>> START Material

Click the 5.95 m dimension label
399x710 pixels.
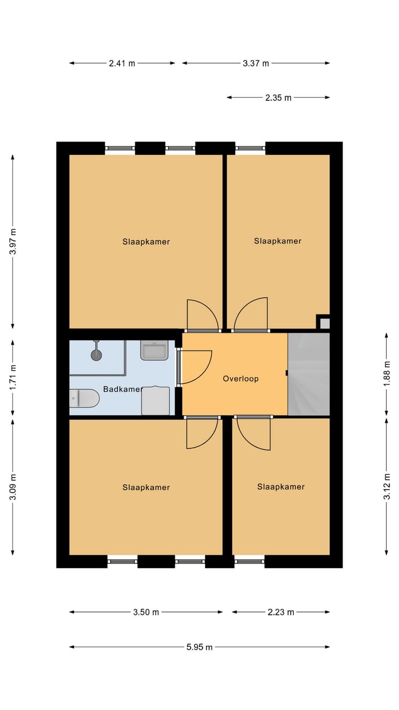pyautogui.click(x=200, y=647)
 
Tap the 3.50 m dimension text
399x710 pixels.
pyautogui.click(x=146, y=612)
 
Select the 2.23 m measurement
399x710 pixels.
pyautogui.click(x=281, y=612)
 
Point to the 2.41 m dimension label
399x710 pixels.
pyautogui.click(x=122, y=63)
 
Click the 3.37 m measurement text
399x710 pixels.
pyautogui.click(x=255, y=63)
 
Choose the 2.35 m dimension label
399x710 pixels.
pyautogui.click(x=278, y=98)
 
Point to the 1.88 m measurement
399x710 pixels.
pyautogui.click(x=387, y=374)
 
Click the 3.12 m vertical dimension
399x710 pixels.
pyautogui.click(x=387, y=486)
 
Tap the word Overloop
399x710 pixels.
pyautogui.click(x=241, y=379)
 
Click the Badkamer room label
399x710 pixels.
pyautogui.click(x=122, y=389)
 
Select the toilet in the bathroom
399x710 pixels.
pyautogui.click(x=84, y=398)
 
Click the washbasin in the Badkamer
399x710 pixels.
pyautogui.click(x=154, y=350)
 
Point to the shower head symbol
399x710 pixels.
pyautogui.click(x=97, y=354)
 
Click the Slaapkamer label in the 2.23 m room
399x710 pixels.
pyautogui.click(x=281, y=487)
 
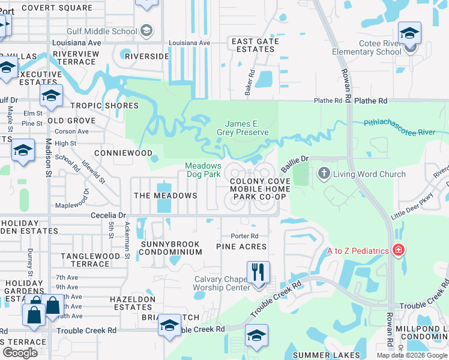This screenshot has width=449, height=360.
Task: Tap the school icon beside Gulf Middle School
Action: coord(146,31)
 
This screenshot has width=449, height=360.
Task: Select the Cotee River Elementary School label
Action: coord(367,47)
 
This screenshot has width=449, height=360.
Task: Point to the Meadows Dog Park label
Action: coord(203,170)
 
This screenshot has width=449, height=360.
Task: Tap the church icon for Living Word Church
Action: coord(324,174)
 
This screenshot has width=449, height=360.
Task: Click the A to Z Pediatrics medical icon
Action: coord(397,250)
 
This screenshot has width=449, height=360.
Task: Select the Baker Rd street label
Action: coord(248,83)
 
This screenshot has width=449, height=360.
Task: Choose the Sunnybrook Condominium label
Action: coord(170,248)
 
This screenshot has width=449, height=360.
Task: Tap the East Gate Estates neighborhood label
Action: coord(255,45)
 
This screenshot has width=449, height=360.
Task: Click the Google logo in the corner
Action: coord(20,353)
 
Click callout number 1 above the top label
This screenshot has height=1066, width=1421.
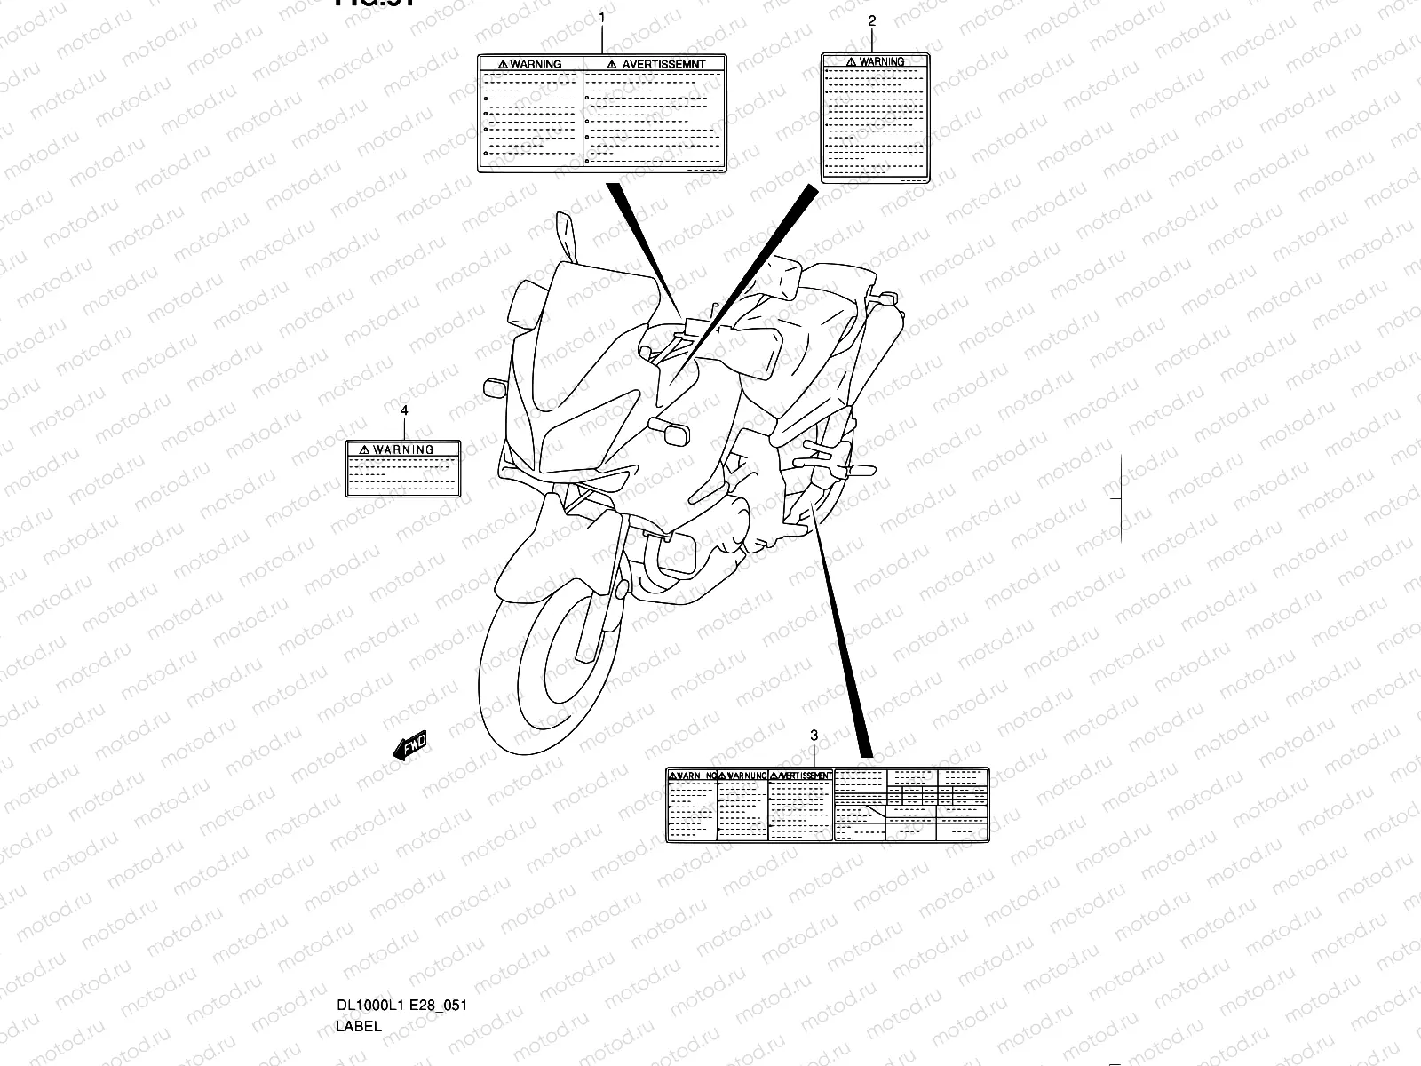(x=602, y=16)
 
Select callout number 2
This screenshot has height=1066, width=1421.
(x=871, y=20)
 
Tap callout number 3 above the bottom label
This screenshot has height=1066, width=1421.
(x=814, y=735)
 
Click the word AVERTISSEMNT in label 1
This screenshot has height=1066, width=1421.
(x=663, y=64)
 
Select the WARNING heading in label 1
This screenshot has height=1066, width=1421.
(x=536, y=64)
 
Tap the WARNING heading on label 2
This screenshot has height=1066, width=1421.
(x=882, y=61)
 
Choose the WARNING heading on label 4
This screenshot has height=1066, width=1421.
(x=403, y=449)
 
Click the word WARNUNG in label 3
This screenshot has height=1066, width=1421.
(x=746, y=776)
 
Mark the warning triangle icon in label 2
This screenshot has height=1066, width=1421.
(x=851, y=61)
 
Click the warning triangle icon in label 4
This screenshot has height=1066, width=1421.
(x=365, y=449)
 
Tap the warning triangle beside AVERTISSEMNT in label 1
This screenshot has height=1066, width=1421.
(x=613, y=64)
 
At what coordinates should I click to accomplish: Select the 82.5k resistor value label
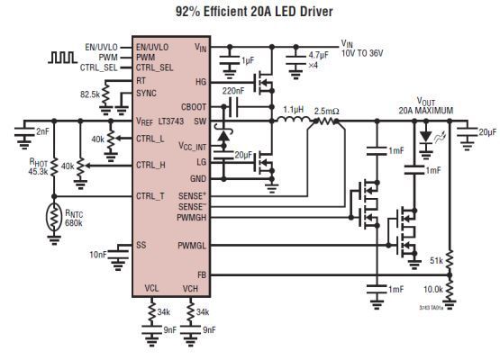coord(89,94)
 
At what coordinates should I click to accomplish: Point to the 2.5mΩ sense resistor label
coord(325,112)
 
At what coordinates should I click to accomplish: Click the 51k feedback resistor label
coord(435,260)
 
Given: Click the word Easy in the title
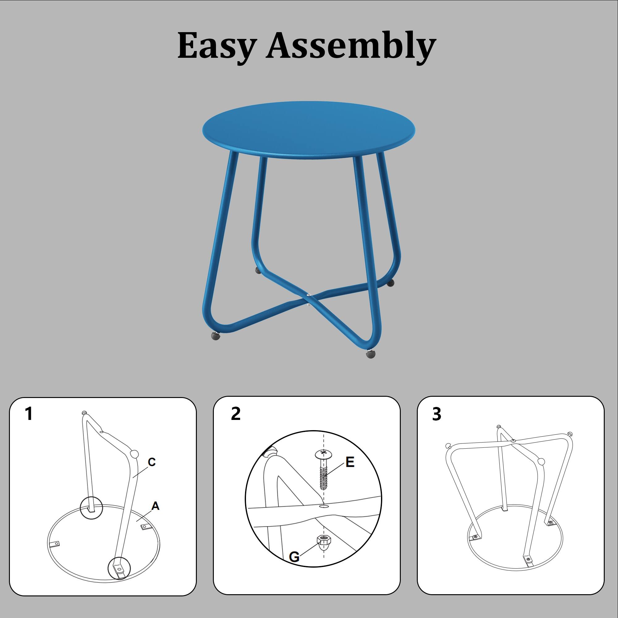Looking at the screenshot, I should click(x=217, y=45).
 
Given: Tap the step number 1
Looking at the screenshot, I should click(x=29, y=414).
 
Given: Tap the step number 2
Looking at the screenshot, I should click(x=235, y=414).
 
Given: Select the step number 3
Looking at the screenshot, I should click(x=436, y=414).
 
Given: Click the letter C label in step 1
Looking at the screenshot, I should click(x=152, y=462).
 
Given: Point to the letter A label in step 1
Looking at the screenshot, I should click(x=155, y=506).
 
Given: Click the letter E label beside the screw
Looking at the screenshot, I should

>> END Material

The exercise
Reproduce every one of the text and item location entries above word for word, leaving out the pictures.

Written solution
Click the 5.95 m dimension label
399x710 pixels.
pyautogui.click(x=200, y=647)
 
Tap the 3.50 m dimension text
399x710 pixels.
pyautogui.click(x=146, y=612)
 
Select the 2.23 m measurement
399x710 pixels.
pyautogui.click(x=281, y=612)
 
Point to the 2.41 m dimension label
399x710 pixels.
pyautogui.click(x=122, y=63)
 
Click the 3.37 m measurement text
399x710 pixels.
pyautogui.click(x=255, y=63)
 
Choose the 2.35 m dimension label
399x710 pixels.
pyautogui.click(x=278, y=98)
 
Point to the 1.88 m measurement
399x710 pixels.
pyautogui.click(x=387, y=374)
 
Click the 3.12 m vertical dimension
399x710 pixels.
pyautogui.click(x=387, y=486)
 
Tap the word Overloop
399x710 pixels.
pyautogui.click(x=241, y=379)
 
Click the Badkamer room label
399x710 pixels.
pyautogui.click(x=122, y=389)
 
Select the toilet in the bathroom
399x710 pixels.
pyautogui.click(x=84, y=398)
 
Click the washbasin in the Badkamer
399x710 pixels.
pyautogui.click(x=154, y=350)
 
Point to the shower head symbol
399x710 pixels.
pyautogui.click(x=97, y=354)
 
Click the Slaapkamer label in the 2.23 m room
399x710 pixels.
pyautogui.click(x=281, y=487)
 
This screenshot has width=449, height=360.
Task: Tap the school icon beside Gulf Middle School
Action: coord(146,31)
 
This screenshot has width=449, height=360.
Task: Select the Cotee River Elementary School label
Action: coord(367,47)
 
This screenshot has width=449, height=360.
Task: Point to the Meadows Dog Park label
Action: coord(203,170)
 
This screenshot has width=449, height=360.
Task: Tap the church icon for Living Word Church
Action: coord(324,174)
 
This screenshot has width=449, height=360.
Task: Click the A to Z Pediatrics medical icon
Action: coord(397,250)
 
This screenshot has width=449, height=360.
Task: Select the Baker Rd street label
Action: coord(248,83)
 
This screenshot has width=449, height=360.
Task: Choose the Sunnybrook Condominium label
Action: coord(170,248)
 
This screenshot has width=449, height=360.
Task: Tap the East Gate Estates neighborhood label
Action: coord(255,45)
 
This screenshot has width=449, height=360.
Task: Click the Google logo in the corner
Action: coord(20,353)
 
Click callout number 1 above the top label
This screenshot has height=1066, width=1421.
(x=602, y=16)
 
Select callout number 2
This screenshot has height=1066, width=1421.
(x=871, y=20)
 
Tap callout number 3 above the bottom label
This screenshot has height=1066, width=1421.
(x=814, y=735)
 
Click the word AVERTISSEMNT in label 1
This screenshot has height=1066, width=1421.
(x=663, y=64)
 
Select the WARNING heading in label 1
This screenshot has height=1066, width=1421.
(x=536, y=64)
 
Tap the WARNING heading on label 2
This screenshot has height=1066, width=1421.
(x=882, y=61)
 
Choose the WARNING heading on label 4
This screenshot has height=1066, width=1421.
(x=403, y=449)
 
Click the word WARNUNG in label 3
This screenshot has height=1066, width=1421.
(x=746, y=776)
 
Mark the warning triangle icon in label 2
This screenshot has height=1066, width=1421.
(x=851, y=61)
 
Click the warning triangle icon in label 4
This screenshot has height=1066, width=1421.
(x=365, y=449)
 
Tap the warning triangle beside AVERTISSEMNT in label 1
This screenshot has height=1066, width=1421.
(x=613, y=64)
 
At what coordinates should I click to accomplish: Select the 82.5k resistor value label
coord(89,94)
 
At what coordinates should I click to accomplish: Point to the 2.5mΩ sense resistor label
coord(325,112)
 
At what coordinates should I click to accomplish: Click the 51k feedback resistor label
coord(435,260)
 
Given: Click the word Easy in the title
Looking at the screenshot, I should click(x=217, y=45).
 
Given: Tap the step number 1
Looking at the screenshot, I should click(x=29, y=414).
 
Given: Tap the step number 2
Looking at the screenshot, I should click(x=235, y=414).
 
Given: Select the step number 3
Looking at the screenshot, I should click(x=436, y=414).
 
Given: Click the letter C label in step 1
Looking at the screenshot, I should click(x=152, y=462).
 
Given: Point to the letter A label in step 1
Looking at the screenshot, I should click(x=155, y=506).
 
Given: Click the letter E label beside the screw
Looking at the screenshot, I should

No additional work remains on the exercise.